Changes in hemodynamic parameters, serum lactate, and vasoactive inotrope score.
Figure 2A shows changes in MCS flows from support day 1 to day 3. The ECPELLA group had a significantly higher MCS flow than the other groups on days 1 and 2 (P<0.05). While the mean arterial pressure (Figure 2B) was similar among the treatment groups, the VA-ECMO group showed significantly higher mean main pulmonary artery pressure (mPAP, Figure 2C) and central venous pressure (CVP) on day 1 than the other groups (P<0.05, Figure 2D).
While rates of serum lactate levels greater than 4 mmol/L (Lact-4) were decreased from E-CPR to support day 3 in all groups, the VA-ECMO group was higher than the other groups at E-CPR. On support day 1, the IABP+VA-ECMO group showed the highest rates of Lact-4 among the groups. On days 2 and 3, the rates of Lact-4 in the VA-ECMO group were higher than those in the other groups, and the ECPELLA group showed the lowest Lact-4 rates among the groups (Figure 3 left panel).
The vasoactive inotrope score was calculated as dopamine dose (μg/kg/min) + dobutamine dose (μg/kg/min) + 100 × epinephrine dose (μg/kg/min) + 10 × milrinone dose (μg/kg/min) + 10000 × vasopressin dose (unit/kg/min) + 100 × norepinephrine dose (μg/kg/min). While the rate of VIS more than 10 (VIS-10) of IABP+VA-ECMO group was lower than other groups on day 1, both IABP+VA-ECMO and ECPELLA showed lower VIS-10 rates on days 2 and 3 compared to VA-ECMO group suggesting VA-ECMO group required more vasoactive inotropes from MSC support days 1 to 3 (P<0.05, Figure 3).

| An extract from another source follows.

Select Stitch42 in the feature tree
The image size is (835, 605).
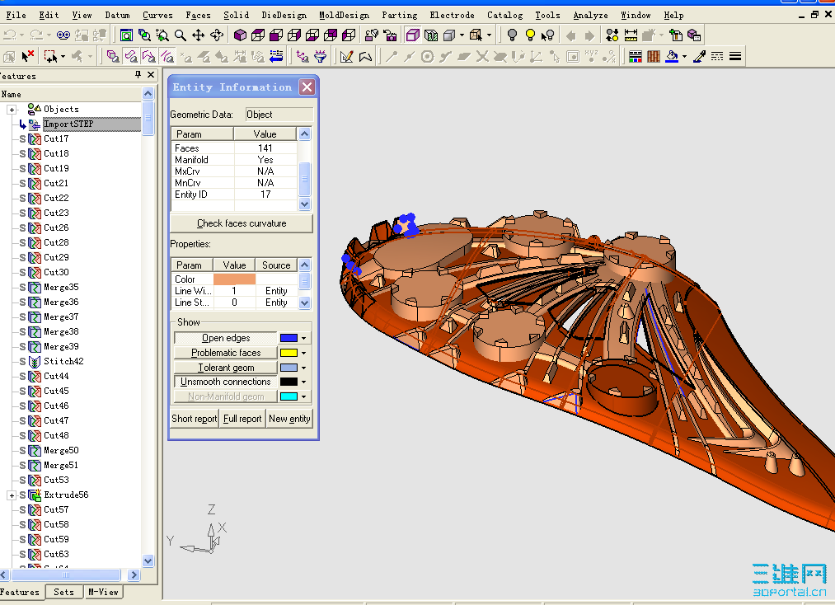63,361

VA-ECMO weaning and rate of Cerebral Performance Category Score 1 or 2.
The VA-ECMO weaning rates were 62% in ECPELLA, 44% in IABP + VA-ECMO, and 17% in VA-ECMO. The VA-ECMO weaning rate in the ECPELLA group was significantly higher than that in the other groups (P=0.0002). The rates of cerebral performance category 1 or 2 in the ECPELLA, IABP + VA-ECMO, and VA-ECMO groups were 31%, 13%, and 7%, respectively, indicating that the ECPELLA group had better neurological outcomes than the other groups (P=0.02) (Table 2).
Cumulative 30-day survival rates and factors affecting survival.

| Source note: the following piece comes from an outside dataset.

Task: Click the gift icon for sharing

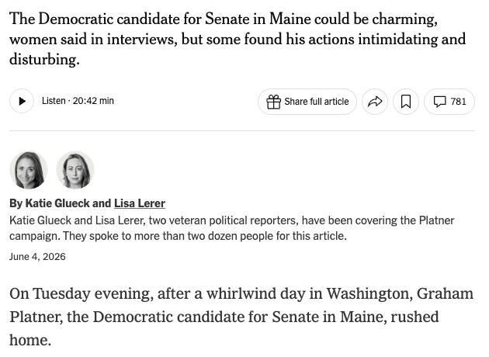Action: 273,102
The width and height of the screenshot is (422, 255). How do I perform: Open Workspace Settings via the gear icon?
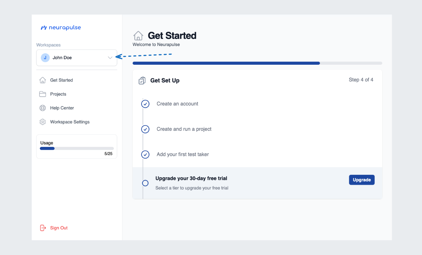tap(42, 122)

The Kaplan-Meier survival analysis revealed that cumulative 30-day survival rates were 55% in ECPELLA, 23% in IABP + VA-ECMO, and 9.5% in VA-ECMO (P<0.001, Figure 4). Multivariate Cox regression analysis for 30-day survival revealed that older age (per 10-year increment, HR: 1.30, 95% confidential interval (95% CI): 1.13-1.52, p=0.005) and longer Collapse to VA-ECMO Time (per 10-minute increment, HR: 1.22, 95% CI: 1.13-1.31, p<0.0001) increased the risk of survival. Among treatment modalities, ECPELLA significantly reduced the risk of 30-day survival compared to IABP+VA-ECMO (HR: 0.46, 95% CI: 0.24-0.88, P=0.02, Table 3), whereas single VA-ECMO significantly increased the risk compared to IABP+VA-ECMO treatment (HR: 1.86, 95% CI: 1.16-2.99, P=0.01, Table 3).